What we had to do to make that happen was to isolate the chemical, modify it chemically, identify specific things that PMSA recognizes, bring that all together, and then do some proof-of-concept studies in animals in the laboratory, et cetera. And we ended up with a molecule that has a peptide piece and a drug piece; the protease can then sequentially remove all of these pieces and liberate the free drug.
And we’ve put this into animals that have human prostate cancers growing in them that make the target. Here we show three different models of human prostate cancer. In each case, we give one dose and you can see that we get this very dramatic effect that lasts for several weeks with just one cycle. Many of the tumors regress and—and a lot of the animals never have the tumor grow back. So we think in some ways we can cure the animals with a single dose.
The drug itself is quite devastating to the tumor.
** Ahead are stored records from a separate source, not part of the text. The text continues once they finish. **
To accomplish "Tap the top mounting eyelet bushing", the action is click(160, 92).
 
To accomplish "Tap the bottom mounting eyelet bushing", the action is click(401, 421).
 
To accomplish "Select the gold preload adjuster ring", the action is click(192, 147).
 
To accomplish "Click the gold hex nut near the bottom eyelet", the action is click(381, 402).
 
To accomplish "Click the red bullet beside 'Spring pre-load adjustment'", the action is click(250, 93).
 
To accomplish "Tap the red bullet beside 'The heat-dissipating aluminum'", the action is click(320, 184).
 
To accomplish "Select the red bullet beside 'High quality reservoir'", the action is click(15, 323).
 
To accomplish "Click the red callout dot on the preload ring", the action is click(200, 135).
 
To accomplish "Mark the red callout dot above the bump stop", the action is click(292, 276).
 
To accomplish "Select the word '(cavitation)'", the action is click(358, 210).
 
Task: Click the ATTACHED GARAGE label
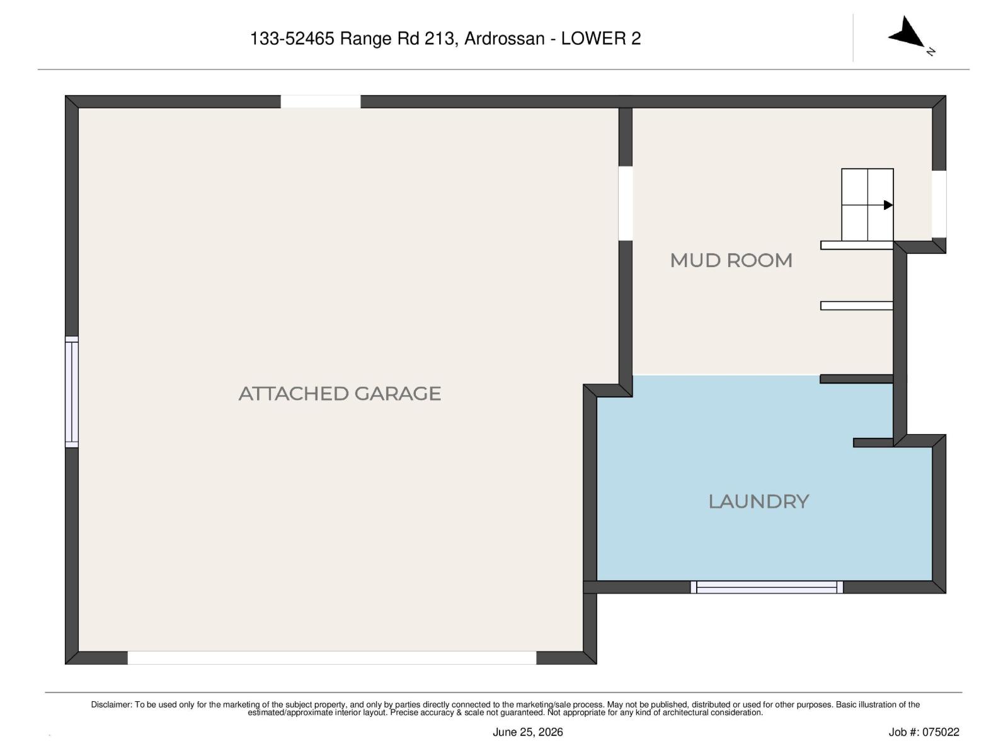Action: [x=340, y=394]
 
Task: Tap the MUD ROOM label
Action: [x=731, y=261]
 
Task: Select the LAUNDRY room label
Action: [x=759, y=501]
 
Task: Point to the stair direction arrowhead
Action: [x=888, y=205]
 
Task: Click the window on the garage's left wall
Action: [x=72, y=391]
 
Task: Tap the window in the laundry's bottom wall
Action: [x=767, y=587]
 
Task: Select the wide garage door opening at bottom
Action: [x=332, y=657]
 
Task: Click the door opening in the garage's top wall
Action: [x=321, y=101]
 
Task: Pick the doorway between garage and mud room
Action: [x=626, y=203]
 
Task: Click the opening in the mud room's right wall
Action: [x=939, y=204]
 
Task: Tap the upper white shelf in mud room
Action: [x=856, y=246]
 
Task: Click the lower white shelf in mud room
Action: [x=856, y=306]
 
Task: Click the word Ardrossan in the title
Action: [x=504, y=38]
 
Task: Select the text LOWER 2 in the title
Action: [x=600, y=38]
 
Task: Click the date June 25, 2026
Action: [x=528, y=732]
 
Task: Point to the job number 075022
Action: [x=941, y=732]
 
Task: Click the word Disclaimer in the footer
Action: [x=111, y=704]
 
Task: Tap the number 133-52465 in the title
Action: [x=292, y=38]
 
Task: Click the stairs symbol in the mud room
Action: [x=867, y=205]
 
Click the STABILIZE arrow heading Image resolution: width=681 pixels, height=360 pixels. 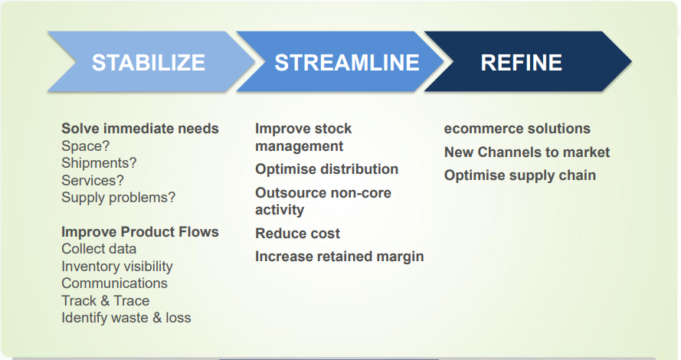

We see large parts of the tumor die off. And then there was an observation that this prostate-specific membrane antigen also may be present in other cancers. And so we’ve looked at a number of cancers and this is work that other people have done as well and we’ve started testing our drug in other cancer types and here we show an example of breast cancer where we get a very profound effect in breast cancer as well based on the fact that this target may be in the cancer.
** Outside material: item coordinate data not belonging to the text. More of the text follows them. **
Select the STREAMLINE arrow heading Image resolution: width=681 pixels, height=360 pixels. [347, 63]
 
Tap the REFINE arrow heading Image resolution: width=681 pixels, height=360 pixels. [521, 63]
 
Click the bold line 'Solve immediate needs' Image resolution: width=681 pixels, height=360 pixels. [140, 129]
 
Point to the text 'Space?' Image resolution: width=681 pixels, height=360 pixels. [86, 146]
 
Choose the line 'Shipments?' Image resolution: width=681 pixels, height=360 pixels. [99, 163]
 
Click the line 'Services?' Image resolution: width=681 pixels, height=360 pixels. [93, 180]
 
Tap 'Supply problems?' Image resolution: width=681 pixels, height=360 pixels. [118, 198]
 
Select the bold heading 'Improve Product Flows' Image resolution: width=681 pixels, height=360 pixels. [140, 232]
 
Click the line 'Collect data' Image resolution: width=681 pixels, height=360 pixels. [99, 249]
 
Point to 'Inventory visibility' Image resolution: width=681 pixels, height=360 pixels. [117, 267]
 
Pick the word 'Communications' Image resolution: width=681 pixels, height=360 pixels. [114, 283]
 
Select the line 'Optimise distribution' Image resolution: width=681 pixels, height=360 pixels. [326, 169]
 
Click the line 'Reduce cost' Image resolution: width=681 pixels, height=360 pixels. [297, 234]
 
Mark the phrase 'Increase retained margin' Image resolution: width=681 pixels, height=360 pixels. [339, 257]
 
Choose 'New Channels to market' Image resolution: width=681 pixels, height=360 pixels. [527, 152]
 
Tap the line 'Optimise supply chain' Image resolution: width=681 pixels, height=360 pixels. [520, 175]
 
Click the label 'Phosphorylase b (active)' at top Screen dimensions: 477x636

We learned that when we give the drug that we get very high levels of the drug in the tumor and not very much levels in other tissue. So we did some chemistry to make a labeled drug that we could also image where it went and we have done some imaging in mice to show that we can get some uptake selectively into the tumor that makes the target.
Based on the totality of the work, this technology—platform of an activated drug attracted the interest of a biotechnology company and partnered with them to try to take this into patients to test whether the—all of the stuff with mice is great, but we’re trying to treat men with prostate cancer. And so—after a lot of work on the manufacturing and the scaling up and trying to get lots of seeds into the United States, which was no small task, we started a clinical trial in January of 2010. Currently we’ve treated 15 patients with all types of cancers. Once we learned what the toxic level of the drug is or what the level that we can give to patients, we are then going to do a prostate cancer trial that should be starting later this year where we are just focusing on men with advanced prostate cancer. And so I’m very excited that so far at least the drug has looked like we thought. It hasn’t been toxic to patients. We think we’re getting very close to that level where we’re going to start to see effects on PSA and—and cancer growth, et cetera.
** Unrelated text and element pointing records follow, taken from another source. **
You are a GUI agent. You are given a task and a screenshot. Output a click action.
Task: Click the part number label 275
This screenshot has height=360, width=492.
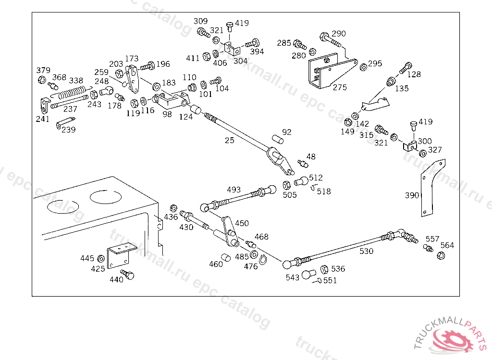[x=340, y=87]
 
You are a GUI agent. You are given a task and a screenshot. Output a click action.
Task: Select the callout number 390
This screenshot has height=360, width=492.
[x=412, y=195]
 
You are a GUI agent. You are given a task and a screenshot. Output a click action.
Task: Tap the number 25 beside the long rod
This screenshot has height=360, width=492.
[x=230, y=140]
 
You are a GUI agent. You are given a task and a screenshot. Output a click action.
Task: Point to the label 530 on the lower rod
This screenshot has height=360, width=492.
[x=366, y=250]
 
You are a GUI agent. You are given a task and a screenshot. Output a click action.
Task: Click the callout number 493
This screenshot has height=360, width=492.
[x=234, y=190]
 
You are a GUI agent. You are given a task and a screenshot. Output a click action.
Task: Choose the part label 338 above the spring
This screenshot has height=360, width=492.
[x=76, y=80]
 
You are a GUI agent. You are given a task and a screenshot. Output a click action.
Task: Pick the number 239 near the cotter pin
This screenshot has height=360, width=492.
[x=68, y=130]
The project was first funded by the Prostate Cancer Foundation and that allowed us to get a little bit of preliminary data to then successfully apply for the—the DoD’s Prostate Cancer Research Program Idea Development Award. That award funded really the critical pieces of this in terms of the research; it’s really been the only grant we’ve had on the project. After we had those critical pieces of data, we were able to get interest from biotechnology to then do the next thing which is take the idea and manufacture the drug and do all the toxicology in animals that the FDA requires to actually get it into people. So the DoD funding was really critical at a critical time, got the critical data out of the grant to be able to transition this to patients.
To get this from an idea in our heads to something that has gone into a patient now. So I think that—I mean that really is the—what the DoD does, this grant process does fantastically well is allow that to happen.